Pourtant, tous ces traitants ne sont pas des saints, mais ils connaissent aussi bien des tracas. Mis à part les vols et les menus larcins quotidiens, deux choses les préoccupent surtout. D'abord, les redevances sont " imprévisibles et en augmentations", ensuite " leur sécurité ". En 1861, un certain Dumoulin, représentant depuis 1850 la Maison Rontaunay, est tué près d'Androka. En 1882, c'est le prospecteur américain, Emerson, et son guide, le Français ou Mauricien Théodore Parent, qui sont tués près de la baie de Saint-Augustin, tandis qu'un second Américain parvient à s'enfuir.
Cette hostilité de la population envers les traitants semble avoir une triple origine, explique l'auteur de l'étude. La première est l'incident de 1835. Le navire de commerce réunionnais Le Voltigeur, qui prend à son bord à Tolagnaro, une petite troupe merina de trois officiers et cinquante hommes, vient jeter l'ancre, au début de l'année, dans la baie de Saint-Augustin.

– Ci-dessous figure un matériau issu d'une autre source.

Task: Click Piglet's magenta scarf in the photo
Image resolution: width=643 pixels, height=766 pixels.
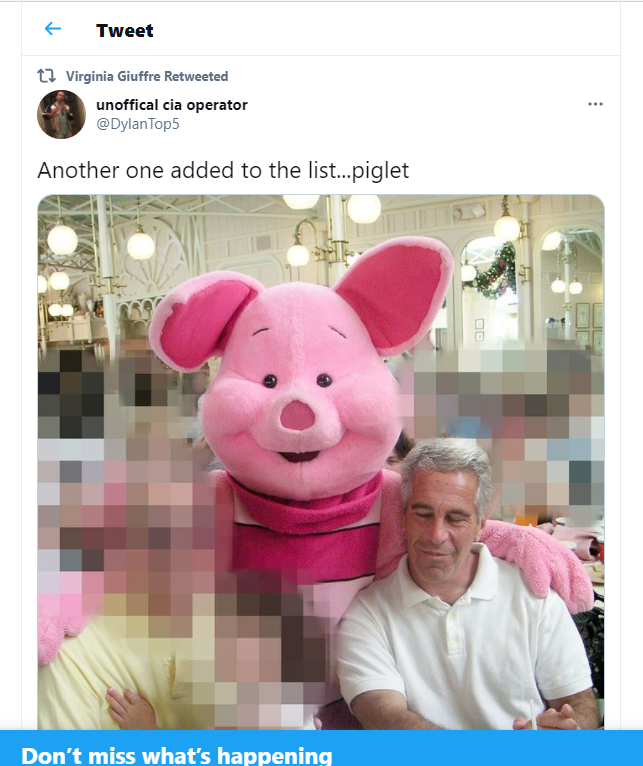Action: [x=305, y=508]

Les chefs locaux, dont le " Prince William ", fils du roi de Toliara, Marintoetra, sont invités à diner à bord. Saisis et liés, ils sont faits prisonniers, tandis que le navire lève l'ancre. " Débarqués à Fort-Dauphin puis transférés à Tananarive, ils y seront mis à mort." " On peut concevoir alors la méfiance, pour ne pas dire plus, que les navires de commerce réunionnais inspiraient. "
La deuxième origine est la personnalité même de ces traitants, à commencer par leur dureté envers la population. C'est ainsi que, parmi les traitants de Toliara réfugiés à Nosy-Ve, un commerçant suisse ne traite une affaire que revolver au poing. Un autre, un Anglais, las des multiples larcins, impose à ses huit domestiques une ordalie au fer rouge. Un dernier, un Réunionnais, fait couper un doigt à celui de ses serviteurs accusé de vol. Quand il n'y a plus de doigt dans une main, l'homme est jeté en haute mer.
Entre eux, ces traitants semblent bien s'entendre dans les premiers temps, à tel point qu'ils reçoivent l'appellation ambigüe de " Frères de la côte ". Cependant, d'après l'officier de marine de Jedina, les deux chefs de factorerie installés à Toliara en 1874, Rosiers et Raoulx, qui sont peut-être les seuls Européens permanents dans la ville, ne se parlent jamais, emportés par leur rivalité commerciale.
L'honnêteté dans les affaires n'est d'ailleurs jamais très grande. Selon le colonel du Vergé, " sur cette côte, les stations de commerce sont assez prospères, quoique l'échange avec les naturels s'y fasse de façon scandaleuse : les traitants mêlent du sable noir à leur poudre, livrent des fusils à pierre ayant le canon fendu, des hameçons en étain et jusqu'à leur refiler de la fausse monnaie ".